Bill Fox, or, Lit-Mag Mixtapes Forever

A couple of years ago, The Believer‘s music issue featured a long essay on a singer/songwriter named Bill Fox. I hadn’t really heard much from the guy — I remembered getting a review copy of his album Shelter From the Smoke for my zine in the mid-90s, but not of it registering with me all that much — but the song enclosed on the compilation that accompanied the issue left me incredibly impressed: the sort of beautiful, classic pop that one might turn to Big Star for. (Amusing reactions came from a couple of friends from Northeastern Ohio, whose reaction to my newfound appreciation of the man’s songcraft was to look at me and say, essentially, “You’re only figuring this out now?”)

I picked up Scat Records’ reissues of Shelter From the Smoke and (Fox’s band) The Mice’s For Almost Ever Scooter a couple of years ago, and have savored them ever since. And then a few weeks ago, via this DoneWaiting piece, I learned that Fox had just released a new album, One Thought Revealed.
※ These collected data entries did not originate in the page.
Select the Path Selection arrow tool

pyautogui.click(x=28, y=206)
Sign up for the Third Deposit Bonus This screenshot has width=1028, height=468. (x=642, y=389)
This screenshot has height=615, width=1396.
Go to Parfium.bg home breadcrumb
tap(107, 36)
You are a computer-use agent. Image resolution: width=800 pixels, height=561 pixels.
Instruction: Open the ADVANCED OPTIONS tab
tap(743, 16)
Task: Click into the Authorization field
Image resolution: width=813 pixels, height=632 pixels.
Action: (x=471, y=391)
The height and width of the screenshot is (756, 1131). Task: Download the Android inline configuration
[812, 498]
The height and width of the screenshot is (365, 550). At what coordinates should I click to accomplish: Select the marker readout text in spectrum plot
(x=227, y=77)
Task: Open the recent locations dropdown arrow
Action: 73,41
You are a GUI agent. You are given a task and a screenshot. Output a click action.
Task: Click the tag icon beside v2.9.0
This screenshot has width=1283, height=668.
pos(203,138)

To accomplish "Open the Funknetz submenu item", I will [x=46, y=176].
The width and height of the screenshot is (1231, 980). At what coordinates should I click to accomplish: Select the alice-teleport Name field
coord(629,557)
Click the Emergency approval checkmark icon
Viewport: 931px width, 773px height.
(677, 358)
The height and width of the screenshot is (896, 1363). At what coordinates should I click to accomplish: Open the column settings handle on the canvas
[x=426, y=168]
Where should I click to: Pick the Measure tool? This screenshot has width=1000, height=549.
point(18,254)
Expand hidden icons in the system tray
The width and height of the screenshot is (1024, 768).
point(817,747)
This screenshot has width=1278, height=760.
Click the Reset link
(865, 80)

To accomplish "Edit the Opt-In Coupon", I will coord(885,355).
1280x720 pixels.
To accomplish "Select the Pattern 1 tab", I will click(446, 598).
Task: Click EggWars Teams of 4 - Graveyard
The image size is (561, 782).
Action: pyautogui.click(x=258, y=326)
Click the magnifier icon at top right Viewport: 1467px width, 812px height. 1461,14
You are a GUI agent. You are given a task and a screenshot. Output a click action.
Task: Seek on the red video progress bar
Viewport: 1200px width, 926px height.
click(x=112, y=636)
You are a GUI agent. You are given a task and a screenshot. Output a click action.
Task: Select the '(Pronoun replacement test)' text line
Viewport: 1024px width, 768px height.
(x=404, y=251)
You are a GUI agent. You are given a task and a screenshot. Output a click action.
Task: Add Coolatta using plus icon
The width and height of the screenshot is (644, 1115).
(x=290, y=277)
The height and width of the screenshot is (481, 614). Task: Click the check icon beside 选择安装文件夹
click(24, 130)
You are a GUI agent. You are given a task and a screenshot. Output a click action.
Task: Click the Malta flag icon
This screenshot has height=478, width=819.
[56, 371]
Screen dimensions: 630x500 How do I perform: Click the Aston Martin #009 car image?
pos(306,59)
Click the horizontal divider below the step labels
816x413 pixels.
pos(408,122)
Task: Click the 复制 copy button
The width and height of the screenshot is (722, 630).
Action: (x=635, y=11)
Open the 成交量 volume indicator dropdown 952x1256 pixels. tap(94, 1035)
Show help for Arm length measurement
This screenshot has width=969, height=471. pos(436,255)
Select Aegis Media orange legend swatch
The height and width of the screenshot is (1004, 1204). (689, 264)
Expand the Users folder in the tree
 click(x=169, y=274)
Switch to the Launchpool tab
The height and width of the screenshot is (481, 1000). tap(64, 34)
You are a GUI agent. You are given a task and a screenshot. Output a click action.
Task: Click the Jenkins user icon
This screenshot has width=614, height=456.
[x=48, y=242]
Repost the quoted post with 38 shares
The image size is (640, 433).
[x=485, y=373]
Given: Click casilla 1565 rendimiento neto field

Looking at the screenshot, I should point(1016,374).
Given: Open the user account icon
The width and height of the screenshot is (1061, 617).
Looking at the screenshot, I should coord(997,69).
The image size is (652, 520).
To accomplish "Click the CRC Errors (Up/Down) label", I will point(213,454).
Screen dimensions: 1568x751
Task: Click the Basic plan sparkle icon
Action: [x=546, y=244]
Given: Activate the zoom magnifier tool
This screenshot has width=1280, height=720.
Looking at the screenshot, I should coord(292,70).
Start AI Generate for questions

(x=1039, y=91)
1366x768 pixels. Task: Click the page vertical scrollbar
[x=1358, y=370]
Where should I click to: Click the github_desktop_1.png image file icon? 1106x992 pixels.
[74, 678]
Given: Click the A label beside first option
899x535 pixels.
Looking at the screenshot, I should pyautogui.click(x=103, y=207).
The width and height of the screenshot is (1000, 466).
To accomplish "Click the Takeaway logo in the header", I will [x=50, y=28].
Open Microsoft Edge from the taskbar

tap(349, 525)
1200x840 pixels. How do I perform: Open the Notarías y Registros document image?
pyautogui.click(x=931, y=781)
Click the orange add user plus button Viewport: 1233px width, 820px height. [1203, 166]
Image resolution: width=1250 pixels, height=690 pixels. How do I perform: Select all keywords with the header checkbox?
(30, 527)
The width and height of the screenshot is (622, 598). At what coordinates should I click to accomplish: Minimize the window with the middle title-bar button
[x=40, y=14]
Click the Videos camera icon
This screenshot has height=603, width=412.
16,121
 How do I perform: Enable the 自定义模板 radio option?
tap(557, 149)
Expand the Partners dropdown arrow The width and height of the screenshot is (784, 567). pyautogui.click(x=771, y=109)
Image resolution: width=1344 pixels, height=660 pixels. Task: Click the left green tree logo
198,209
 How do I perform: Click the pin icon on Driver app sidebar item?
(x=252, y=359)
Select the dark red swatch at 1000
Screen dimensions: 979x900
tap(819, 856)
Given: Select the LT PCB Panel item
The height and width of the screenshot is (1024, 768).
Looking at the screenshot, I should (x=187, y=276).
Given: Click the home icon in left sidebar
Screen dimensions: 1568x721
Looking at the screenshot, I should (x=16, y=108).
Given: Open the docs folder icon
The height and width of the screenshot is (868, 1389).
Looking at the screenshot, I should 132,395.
Short version: I ordered it and have been listening to it regularly ever since. It’s starker than his other work in places, and as catchy and bittersweet as anything he’s recorded in others. Steven Slaybaugh has a fine write-up for The Agit Reader, and Matt Lee’s Big Takeover review is incredibly comprehensive:

The songs Bill Fox writes are so fundamentally real and vibrant they transport you right to where you’re supposed to be if you’re any sort of dreamer at all, they become part of your synaptic tapestry, in the Folkways archive of your mind and memory.

I agree wholeheartedly. One Thought Revealed is an album well worth your time (and money).